Transcribe the stretch of entries below from the line with "Pick Monday the 14th calendar cell" through the line with "The width and height of the screenshot is (1270, 952).", exactly and with both ends included; leave out all other lines.

Data records:
------------

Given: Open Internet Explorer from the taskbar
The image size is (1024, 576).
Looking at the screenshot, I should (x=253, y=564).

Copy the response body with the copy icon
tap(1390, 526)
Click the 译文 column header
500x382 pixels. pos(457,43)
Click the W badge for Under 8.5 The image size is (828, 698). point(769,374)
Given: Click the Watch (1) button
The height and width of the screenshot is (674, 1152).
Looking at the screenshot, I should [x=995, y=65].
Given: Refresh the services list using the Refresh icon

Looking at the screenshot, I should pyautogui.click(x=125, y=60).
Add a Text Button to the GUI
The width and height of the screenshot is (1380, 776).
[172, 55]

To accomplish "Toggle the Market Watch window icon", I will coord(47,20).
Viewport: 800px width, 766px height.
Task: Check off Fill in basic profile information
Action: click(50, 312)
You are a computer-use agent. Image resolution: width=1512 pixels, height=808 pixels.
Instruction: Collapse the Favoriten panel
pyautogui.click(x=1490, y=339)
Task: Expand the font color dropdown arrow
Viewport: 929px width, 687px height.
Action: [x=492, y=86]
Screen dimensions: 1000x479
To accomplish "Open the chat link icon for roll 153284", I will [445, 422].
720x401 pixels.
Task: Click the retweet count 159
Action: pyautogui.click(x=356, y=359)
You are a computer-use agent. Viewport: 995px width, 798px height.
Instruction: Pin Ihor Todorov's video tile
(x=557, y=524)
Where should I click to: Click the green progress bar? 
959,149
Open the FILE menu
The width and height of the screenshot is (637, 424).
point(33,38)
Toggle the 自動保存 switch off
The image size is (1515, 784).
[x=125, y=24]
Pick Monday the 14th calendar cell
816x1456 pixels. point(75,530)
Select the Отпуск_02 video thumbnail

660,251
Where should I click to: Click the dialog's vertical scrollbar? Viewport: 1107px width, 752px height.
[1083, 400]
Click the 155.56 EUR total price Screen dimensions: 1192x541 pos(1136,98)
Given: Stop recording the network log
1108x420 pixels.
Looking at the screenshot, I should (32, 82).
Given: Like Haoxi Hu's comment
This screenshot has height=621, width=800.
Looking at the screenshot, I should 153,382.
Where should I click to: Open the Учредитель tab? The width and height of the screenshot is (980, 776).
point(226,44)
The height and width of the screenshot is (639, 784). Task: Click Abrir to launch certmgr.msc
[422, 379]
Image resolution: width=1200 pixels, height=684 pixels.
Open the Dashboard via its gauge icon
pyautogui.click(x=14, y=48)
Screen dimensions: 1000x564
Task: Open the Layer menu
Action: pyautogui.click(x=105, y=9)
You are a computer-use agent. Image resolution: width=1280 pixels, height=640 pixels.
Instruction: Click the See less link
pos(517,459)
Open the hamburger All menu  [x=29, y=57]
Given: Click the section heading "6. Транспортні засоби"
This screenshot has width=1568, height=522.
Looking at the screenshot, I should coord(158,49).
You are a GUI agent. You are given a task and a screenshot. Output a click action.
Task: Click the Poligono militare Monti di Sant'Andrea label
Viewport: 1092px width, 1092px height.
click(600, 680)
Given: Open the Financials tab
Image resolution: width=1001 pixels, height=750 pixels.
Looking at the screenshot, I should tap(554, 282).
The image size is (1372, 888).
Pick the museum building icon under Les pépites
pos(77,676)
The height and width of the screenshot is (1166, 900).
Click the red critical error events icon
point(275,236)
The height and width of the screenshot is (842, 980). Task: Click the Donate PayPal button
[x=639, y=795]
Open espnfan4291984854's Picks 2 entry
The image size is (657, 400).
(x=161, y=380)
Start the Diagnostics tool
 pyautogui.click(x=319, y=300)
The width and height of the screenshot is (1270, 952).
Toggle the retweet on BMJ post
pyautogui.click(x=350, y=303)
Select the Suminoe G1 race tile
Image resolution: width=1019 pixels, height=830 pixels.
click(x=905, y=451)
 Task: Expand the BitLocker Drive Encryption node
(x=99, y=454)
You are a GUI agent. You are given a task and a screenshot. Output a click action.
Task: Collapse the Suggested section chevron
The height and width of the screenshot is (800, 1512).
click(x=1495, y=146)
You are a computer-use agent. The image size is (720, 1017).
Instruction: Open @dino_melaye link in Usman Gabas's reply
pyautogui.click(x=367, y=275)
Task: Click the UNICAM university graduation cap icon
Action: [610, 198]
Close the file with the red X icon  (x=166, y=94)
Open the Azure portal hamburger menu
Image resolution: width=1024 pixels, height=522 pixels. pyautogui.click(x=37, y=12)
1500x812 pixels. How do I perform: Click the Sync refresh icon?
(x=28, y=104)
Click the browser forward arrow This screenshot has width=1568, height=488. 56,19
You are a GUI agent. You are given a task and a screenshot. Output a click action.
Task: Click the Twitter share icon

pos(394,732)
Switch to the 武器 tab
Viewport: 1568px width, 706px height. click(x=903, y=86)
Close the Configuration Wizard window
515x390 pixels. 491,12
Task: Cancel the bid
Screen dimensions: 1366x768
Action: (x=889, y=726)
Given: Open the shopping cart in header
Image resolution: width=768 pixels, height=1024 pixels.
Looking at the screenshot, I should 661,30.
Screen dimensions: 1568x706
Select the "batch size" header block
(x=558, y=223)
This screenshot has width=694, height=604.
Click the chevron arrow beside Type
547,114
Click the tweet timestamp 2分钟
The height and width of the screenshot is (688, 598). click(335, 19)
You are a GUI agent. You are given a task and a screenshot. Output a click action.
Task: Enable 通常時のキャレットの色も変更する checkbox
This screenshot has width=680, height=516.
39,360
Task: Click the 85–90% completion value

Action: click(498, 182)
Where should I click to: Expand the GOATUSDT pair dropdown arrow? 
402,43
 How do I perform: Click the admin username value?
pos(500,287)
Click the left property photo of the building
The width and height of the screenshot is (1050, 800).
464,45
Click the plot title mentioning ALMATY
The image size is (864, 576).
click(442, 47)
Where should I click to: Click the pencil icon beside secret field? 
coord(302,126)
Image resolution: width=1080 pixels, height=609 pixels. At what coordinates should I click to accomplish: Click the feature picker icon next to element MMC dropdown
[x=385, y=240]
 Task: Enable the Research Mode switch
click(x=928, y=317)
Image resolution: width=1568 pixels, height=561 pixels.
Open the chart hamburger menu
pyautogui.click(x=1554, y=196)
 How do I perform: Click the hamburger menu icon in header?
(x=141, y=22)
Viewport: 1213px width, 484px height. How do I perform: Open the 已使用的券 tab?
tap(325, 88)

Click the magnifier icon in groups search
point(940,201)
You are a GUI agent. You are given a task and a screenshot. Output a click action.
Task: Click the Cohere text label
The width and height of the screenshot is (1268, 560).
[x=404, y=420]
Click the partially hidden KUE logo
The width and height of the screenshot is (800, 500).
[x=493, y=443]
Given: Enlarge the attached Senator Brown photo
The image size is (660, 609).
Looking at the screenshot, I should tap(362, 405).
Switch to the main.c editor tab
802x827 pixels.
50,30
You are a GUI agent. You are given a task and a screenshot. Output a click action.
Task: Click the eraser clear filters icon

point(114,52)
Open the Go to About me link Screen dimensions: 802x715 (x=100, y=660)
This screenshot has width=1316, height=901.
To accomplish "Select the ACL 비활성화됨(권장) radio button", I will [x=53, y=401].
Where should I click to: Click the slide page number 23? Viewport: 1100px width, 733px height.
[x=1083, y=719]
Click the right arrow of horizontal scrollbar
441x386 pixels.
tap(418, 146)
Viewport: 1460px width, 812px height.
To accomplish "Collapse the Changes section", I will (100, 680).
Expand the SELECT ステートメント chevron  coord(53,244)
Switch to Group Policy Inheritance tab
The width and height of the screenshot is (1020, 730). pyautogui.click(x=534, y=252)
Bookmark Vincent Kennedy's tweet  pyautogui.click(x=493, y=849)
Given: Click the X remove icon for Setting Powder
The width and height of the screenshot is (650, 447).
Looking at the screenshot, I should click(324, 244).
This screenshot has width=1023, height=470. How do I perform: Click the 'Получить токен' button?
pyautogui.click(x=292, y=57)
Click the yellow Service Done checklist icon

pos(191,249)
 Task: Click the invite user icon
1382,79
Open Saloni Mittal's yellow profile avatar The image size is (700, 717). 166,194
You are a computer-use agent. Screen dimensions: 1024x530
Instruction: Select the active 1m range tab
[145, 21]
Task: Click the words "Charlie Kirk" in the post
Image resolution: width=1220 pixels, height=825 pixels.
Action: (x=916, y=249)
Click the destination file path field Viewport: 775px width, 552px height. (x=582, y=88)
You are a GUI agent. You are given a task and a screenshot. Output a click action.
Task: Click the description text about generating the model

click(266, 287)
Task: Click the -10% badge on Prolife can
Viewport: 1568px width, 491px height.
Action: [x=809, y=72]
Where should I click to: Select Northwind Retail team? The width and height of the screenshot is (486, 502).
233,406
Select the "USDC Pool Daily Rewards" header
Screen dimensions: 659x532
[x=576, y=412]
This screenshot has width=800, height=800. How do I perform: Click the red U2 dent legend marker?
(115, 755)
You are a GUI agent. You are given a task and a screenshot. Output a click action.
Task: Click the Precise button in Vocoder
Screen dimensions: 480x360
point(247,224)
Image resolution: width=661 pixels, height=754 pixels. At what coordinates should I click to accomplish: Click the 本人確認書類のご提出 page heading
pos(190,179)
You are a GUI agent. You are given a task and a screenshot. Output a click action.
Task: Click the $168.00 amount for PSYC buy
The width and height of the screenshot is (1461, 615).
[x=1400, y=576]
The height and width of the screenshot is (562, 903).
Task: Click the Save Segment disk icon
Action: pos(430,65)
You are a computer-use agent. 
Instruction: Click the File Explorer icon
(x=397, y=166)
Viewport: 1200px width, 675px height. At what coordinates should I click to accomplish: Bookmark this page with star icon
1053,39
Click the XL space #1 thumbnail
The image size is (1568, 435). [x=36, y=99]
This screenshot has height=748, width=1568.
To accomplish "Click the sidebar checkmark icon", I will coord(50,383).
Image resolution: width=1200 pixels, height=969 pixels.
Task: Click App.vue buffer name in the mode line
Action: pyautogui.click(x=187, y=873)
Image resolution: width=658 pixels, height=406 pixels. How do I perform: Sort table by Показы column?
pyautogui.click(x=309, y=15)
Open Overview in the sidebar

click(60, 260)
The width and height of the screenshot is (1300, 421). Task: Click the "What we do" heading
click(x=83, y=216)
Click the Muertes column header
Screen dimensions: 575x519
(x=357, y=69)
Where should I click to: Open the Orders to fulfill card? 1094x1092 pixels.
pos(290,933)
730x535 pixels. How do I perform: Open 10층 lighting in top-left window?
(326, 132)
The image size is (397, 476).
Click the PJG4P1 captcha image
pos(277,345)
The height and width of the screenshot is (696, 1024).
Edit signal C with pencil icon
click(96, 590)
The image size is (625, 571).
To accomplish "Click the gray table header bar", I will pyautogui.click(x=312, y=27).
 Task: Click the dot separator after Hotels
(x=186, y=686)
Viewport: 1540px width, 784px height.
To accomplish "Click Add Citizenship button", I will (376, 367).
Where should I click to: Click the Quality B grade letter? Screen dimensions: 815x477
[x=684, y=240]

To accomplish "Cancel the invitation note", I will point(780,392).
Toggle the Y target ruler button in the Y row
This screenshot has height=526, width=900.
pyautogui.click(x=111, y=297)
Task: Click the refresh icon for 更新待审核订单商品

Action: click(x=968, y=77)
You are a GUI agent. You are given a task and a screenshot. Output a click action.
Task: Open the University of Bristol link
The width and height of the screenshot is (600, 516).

------------

## [EXERCISE OUTPUT]
Pick Monday the 14th calendar cell
816x1456 pixels. point(75,530)
Select the Отпуск_02 video thumbnail

660,251
Where should I click to: Click the dialog's vertical scrollbar? Viewport: 1107px width, 752px height.
[1083, 400]
Click the 155.56 EUR total price Screen dimensions: 1192x541 pos(1136,98)
Given: Stop recording the network log
1108x420 pixels.
Looking at the screenshot, I should (32, 82).
Given: Like Haoxi Hu's comment
This screenshot has height=621, width=800.
Looking at the screenshot, I should 153,382.
Where should I click to: Open the Учредитель tab? The width and height of the screenshot is (980, 776).
point(226,44)
The height and width of the screenshot is (639, 784). Task: Click Abrir to launch certmgr.msc
[422, 379]
Image resolution: width=1200 pixels, height=684 pixels.
Open the Dashboard via its gauge icon
pyautogui.click(x=14, y=48)
Screen dimensions: 1000x564
Task: Open the Layer menu
Action: pyautogui.click(x=105, y=9)
You are a computer-use agent. Image resolution: width=1280 pixels, height=640 pixels.
Instruction: Click the See less link
pos(517,459)
Open the hamburger All menu  [x=29, y=57]
Given: Click the section heading "6. Транспортні засоби"
This screenshot has width=1568, height=522.
Looking at the screenshot, I should coord(158,49).
You are a GUI agent. You are given a task and a screenshot. Output a click action.
Task: Click the Poligono militare Monti di Sant'Andrea label
Viewport: 1092px width, 1092px height.
click(600, 680)
Given: Open the Financials tab
Image resolution: width=1001 pixels, height=750 pixels.
Looking at the screenshot, I should tap(554, 282).
The image size is (1372, 888).
Pick the museum building icon under Les pépites
pos(77,676)
The height and width of the screenshot is (1166, 900).
Click the red critical error events icon
point(275,236)
The height and width of the screenshot is (842, 980). Task: Click the Donate PayPal button
[x=639, y=795]
Open espnfan4291984854's Picks 2 entry
The image size is (657, 400).
(x=161, y=380)
Start the Diagnostics tool
 pyautogui.click(x=319, y=300)
The width and height of the screenshot is (1270, 952).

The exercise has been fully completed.